2 For information regarding how the “fund closing price”
is determined, please see “Terms of the Securities” in the accompanying PS.
THIS FINAL TERM SHEET SHOULD BE READ
IN CONJUNCTION WITH THE ACCOMPANYING PROSPECTUS, PROSPECTUS SUPPLEMENT, PROSPECTUS SUPPLEMENT ADDENDUM, UNDERLYING SUPPLEMENT AND PS.
The securities will have the terms specified in the prospectus dated August 1, 2019, the prospectus supplement dated August
1, 2019, the prospectus supplement addendum dated February 18, 2021 and the underlying supplement dated August 1, 2019, as supplemented
or superseded by the PS. The securities have complex features, and investing in the securities involves risks not associated with an investment
in conventional debt securities.
The securities constitute our unsecured and unsubordinated obligations.

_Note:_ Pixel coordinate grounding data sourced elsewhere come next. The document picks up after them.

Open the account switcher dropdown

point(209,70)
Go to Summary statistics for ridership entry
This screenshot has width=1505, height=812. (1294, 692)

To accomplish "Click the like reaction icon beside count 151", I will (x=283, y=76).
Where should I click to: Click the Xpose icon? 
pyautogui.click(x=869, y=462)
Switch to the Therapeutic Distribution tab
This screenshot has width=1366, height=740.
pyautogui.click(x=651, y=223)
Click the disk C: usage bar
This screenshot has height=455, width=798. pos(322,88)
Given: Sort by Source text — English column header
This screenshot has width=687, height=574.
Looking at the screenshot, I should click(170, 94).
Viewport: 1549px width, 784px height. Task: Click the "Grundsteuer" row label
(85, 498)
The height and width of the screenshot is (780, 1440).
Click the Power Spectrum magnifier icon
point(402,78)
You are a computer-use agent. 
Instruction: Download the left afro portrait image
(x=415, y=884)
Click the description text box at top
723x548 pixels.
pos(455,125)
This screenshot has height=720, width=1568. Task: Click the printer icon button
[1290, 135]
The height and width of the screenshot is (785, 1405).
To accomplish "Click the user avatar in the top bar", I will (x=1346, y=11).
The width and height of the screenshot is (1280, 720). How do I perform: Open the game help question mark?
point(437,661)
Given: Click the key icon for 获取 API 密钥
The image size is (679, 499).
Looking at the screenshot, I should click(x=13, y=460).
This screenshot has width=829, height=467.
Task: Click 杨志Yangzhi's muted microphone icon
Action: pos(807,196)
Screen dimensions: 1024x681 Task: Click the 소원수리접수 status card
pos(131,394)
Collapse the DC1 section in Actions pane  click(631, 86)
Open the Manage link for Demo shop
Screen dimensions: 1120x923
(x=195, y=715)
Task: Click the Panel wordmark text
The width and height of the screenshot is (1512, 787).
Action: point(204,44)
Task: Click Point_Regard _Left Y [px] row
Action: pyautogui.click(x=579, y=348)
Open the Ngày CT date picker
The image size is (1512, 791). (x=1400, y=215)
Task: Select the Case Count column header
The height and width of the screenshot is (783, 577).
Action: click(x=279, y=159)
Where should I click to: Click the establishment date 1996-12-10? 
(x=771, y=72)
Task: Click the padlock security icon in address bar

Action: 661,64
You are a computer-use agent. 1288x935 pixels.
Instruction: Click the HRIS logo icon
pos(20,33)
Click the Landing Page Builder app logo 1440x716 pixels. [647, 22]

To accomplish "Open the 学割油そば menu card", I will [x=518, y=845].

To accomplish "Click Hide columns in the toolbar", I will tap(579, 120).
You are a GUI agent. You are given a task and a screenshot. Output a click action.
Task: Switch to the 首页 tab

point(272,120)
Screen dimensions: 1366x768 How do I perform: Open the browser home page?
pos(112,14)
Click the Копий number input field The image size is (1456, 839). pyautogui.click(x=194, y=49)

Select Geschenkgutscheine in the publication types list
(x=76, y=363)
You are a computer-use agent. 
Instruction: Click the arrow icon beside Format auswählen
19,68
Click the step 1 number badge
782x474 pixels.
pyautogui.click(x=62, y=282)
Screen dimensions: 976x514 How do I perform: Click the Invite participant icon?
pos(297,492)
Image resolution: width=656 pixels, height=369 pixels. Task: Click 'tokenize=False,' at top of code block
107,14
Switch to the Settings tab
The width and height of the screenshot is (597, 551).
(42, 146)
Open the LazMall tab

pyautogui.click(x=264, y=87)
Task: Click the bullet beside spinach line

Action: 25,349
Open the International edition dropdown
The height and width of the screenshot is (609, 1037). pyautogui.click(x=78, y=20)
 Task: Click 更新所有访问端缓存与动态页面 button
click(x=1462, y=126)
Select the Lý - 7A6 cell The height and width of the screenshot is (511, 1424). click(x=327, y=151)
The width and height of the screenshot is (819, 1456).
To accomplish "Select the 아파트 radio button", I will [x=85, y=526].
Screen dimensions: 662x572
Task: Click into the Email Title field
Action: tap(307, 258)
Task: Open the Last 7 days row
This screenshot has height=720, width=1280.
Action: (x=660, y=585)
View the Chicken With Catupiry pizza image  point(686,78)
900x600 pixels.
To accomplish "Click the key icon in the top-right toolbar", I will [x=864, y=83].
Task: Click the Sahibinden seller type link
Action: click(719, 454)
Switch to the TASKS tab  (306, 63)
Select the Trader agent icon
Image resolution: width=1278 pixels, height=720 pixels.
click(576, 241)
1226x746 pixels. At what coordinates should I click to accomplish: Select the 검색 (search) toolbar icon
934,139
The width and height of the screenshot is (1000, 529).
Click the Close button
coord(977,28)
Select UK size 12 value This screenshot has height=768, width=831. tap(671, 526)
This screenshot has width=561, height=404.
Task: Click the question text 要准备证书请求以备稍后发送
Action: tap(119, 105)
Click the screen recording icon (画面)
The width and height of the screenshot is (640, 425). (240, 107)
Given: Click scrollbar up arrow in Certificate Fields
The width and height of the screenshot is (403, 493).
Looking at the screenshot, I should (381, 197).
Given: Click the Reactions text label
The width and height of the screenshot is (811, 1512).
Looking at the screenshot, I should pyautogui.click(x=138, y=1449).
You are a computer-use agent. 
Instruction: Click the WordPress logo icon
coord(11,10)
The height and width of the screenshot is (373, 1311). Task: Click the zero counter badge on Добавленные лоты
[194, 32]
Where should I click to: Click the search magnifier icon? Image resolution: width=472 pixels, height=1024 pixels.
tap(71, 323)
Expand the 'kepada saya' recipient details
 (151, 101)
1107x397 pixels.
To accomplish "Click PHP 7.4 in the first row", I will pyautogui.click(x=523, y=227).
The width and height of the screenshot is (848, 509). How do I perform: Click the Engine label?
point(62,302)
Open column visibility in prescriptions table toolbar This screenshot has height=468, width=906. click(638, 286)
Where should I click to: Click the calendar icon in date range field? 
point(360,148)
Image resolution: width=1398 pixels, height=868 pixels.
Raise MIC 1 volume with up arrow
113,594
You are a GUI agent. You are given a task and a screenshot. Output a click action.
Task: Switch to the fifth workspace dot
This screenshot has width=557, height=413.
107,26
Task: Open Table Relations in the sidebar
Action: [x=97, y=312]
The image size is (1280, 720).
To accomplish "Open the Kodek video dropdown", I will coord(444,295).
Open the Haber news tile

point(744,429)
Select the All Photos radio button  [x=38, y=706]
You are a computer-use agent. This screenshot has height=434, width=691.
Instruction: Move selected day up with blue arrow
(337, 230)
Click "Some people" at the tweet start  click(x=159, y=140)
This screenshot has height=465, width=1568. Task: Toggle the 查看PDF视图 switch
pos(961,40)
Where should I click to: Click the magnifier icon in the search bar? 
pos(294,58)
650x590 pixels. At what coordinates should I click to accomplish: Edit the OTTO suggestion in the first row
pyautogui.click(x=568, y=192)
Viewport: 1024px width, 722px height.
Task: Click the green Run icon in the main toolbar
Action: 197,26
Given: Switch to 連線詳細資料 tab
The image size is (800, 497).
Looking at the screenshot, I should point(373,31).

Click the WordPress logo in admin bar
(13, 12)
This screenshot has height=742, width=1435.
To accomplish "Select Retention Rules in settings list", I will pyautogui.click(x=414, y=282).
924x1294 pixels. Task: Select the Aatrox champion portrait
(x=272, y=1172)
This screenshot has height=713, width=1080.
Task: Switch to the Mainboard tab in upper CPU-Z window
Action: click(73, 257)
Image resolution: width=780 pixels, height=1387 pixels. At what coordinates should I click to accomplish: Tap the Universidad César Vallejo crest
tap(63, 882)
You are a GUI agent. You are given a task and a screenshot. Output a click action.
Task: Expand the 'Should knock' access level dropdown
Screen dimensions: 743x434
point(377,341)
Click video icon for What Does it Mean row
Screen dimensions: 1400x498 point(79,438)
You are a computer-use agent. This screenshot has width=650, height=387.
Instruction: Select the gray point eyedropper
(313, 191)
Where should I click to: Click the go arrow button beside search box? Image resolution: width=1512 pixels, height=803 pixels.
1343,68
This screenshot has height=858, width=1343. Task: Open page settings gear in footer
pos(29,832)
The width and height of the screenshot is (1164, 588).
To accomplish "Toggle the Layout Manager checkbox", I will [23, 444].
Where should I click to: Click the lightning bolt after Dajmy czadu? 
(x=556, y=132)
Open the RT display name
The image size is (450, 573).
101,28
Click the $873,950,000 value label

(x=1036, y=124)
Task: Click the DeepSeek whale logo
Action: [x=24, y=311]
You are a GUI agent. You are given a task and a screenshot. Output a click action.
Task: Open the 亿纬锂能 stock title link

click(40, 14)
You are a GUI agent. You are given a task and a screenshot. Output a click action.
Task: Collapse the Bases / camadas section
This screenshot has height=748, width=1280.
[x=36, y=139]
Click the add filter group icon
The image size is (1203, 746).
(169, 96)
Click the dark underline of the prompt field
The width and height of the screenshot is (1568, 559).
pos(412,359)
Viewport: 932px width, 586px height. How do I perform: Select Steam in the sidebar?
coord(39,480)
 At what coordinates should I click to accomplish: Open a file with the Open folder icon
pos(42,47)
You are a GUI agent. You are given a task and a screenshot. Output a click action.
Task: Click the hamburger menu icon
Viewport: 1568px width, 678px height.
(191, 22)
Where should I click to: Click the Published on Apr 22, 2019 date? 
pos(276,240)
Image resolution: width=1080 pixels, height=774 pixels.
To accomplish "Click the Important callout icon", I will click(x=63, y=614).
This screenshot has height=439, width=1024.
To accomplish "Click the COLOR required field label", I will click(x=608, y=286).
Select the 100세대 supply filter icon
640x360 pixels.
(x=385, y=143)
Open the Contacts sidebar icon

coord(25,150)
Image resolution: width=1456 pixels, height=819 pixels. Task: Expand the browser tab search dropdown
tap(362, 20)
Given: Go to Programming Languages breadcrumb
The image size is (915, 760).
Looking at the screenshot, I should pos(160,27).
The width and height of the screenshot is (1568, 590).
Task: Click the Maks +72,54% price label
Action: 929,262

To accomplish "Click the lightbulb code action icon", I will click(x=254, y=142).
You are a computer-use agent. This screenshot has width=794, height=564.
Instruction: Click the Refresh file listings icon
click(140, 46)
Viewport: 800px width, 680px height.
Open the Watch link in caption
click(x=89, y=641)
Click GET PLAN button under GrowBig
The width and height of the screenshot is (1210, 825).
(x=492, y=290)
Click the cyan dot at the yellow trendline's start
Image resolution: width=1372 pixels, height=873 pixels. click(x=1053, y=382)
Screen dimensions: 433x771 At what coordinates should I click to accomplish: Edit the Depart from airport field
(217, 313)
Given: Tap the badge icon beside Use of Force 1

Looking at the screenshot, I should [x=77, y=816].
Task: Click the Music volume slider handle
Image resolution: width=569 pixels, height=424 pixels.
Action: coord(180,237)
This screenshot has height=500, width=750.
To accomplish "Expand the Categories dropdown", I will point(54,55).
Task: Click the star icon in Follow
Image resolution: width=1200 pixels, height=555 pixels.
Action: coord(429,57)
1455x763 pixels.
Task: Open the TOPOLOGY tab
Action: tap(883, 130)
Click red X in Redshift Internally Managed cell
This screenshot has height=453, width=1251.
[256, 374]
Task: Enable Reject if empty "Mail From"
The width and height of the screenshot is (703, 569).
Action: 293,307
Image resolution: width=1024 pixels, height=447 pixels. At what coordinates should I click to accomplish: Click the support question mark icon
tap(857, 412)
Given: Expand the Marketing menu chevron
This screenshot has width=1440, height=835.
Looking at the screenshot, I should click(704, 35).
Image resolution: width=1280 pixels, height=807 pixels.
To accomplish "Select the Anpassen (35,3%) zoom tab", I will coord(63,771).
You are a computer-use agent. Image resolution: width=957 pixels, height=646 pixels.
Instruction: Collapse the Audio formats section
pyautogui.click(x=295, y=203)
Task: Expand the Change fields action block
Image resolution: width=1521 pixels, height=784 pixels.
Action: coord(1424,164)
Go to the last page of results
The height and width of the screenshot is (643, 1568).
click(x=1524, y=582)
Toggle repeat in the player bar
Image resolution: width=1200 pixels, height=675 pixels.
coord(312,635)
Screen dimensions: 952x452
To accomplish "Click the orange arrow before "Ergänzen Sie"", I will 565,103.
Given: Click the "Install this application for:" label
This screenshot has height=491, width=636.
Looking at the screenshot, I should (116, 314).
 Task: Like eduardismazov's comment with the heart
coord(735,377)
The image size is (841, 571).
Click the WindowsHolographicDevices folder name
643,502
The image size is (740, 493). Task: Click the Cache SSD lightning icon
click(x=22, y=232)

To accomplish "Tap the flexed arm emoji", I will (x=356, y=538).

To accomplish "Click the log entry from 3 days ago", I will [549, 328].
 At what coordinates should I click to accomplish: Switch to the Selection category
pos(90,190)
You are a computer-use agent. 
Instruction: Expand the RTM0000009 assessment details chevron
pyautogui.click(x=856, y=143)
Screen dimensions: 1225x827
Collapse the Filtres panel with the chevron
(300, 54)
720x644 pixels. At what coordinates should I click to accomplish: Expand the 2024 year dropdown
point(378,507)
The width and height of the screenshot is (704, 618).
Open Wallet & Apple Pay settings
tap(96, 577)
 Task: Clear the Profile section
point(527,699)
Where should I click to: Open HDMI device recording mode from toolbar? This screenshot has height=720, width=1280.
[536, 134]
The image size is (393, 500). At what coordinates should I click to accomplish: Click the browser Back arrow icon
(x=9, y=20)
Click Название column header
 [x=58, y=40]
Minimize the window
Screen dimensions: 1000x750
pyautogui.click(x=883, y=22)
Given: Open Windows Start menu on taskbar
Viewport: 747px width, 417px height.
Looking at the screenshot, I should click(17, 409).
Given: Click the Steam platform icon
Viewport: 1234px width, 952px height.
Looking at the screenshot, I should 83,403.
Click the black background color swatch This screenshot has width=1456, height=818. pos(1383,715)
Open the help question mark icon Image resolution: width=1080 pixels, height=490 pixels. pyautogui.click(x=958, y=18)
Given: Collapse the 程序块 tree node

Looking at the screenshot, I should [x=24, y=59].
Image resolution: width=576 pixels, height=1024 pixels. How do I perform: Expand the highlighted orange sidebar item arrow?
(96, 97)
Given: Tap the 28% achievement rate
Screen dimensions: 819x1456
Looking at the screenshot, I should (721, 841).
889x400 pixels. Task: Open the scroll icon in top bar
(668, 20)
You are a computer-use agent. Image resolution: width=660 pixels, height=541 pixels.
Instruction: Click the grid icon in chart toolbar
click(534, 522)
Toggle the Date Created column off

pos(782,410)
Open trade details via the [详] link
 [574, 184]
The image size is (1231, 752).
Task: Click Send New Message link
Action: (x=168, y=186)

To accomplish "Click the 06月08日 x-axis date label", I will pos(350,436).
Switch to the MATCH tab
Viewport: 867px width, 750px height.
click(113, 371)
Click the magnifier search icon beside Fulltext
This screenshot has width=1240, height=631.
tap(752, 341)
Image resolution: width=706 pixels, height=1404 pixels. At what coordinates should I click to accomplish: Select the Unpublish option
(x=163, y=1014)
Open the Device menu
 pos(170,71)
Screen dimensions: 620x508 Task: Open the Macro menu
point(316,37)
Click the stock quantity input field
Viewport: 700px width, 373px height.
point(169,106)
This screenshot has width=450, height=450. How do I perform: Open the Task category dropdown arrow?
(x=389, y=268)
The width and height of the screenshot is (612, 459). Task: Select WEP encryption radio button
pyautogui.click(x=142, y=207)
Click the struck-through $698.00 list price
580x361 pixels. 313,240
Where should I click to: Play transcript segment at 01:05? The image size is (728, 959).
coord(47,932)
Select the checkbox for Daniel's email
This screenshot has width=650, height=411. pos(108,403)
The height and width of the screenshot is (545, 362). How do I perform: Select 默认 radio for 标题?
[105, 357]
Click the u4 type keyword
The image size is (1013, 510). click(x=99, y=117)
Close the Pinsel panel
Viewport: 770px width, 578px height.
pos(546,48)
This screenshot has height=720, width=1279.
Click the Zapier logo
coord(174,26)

The securities are not deposit liabilities of Barclays Bank PLC and are not covered by the U.K. Financial Services Compensation Scheme
or insured by the U.S. Federal Deposit Insurance Corporation or any other governmental agency or deposit insurance agency of the United
States, the United Kingdom or any other jurisdiction.
Notwithstanding and to the exclusion of any other term of the securities
or any other agreements, arrangements or understandings between Barclays Bank PLC and any holder or beneficial owner of the securities,
by acquiring the securities, each holder and beneficial owner of the securities acknowledges, accepts, agrees to be bound by, and consents
to the exercise of, any U.K. Bail-in Power by the relevant U.K. resolution authority. See “Consent to U.K. Bail-in Power”
in the PS.
Hypothetical Payout Profile
The profile to the right is based on a maximum return
of 19.00% of the original offering price or $190.00 per security, a participation rate of 200% and a threshold price equal to 90% of the
starting price.
For purposes of the following graph, “Fund return”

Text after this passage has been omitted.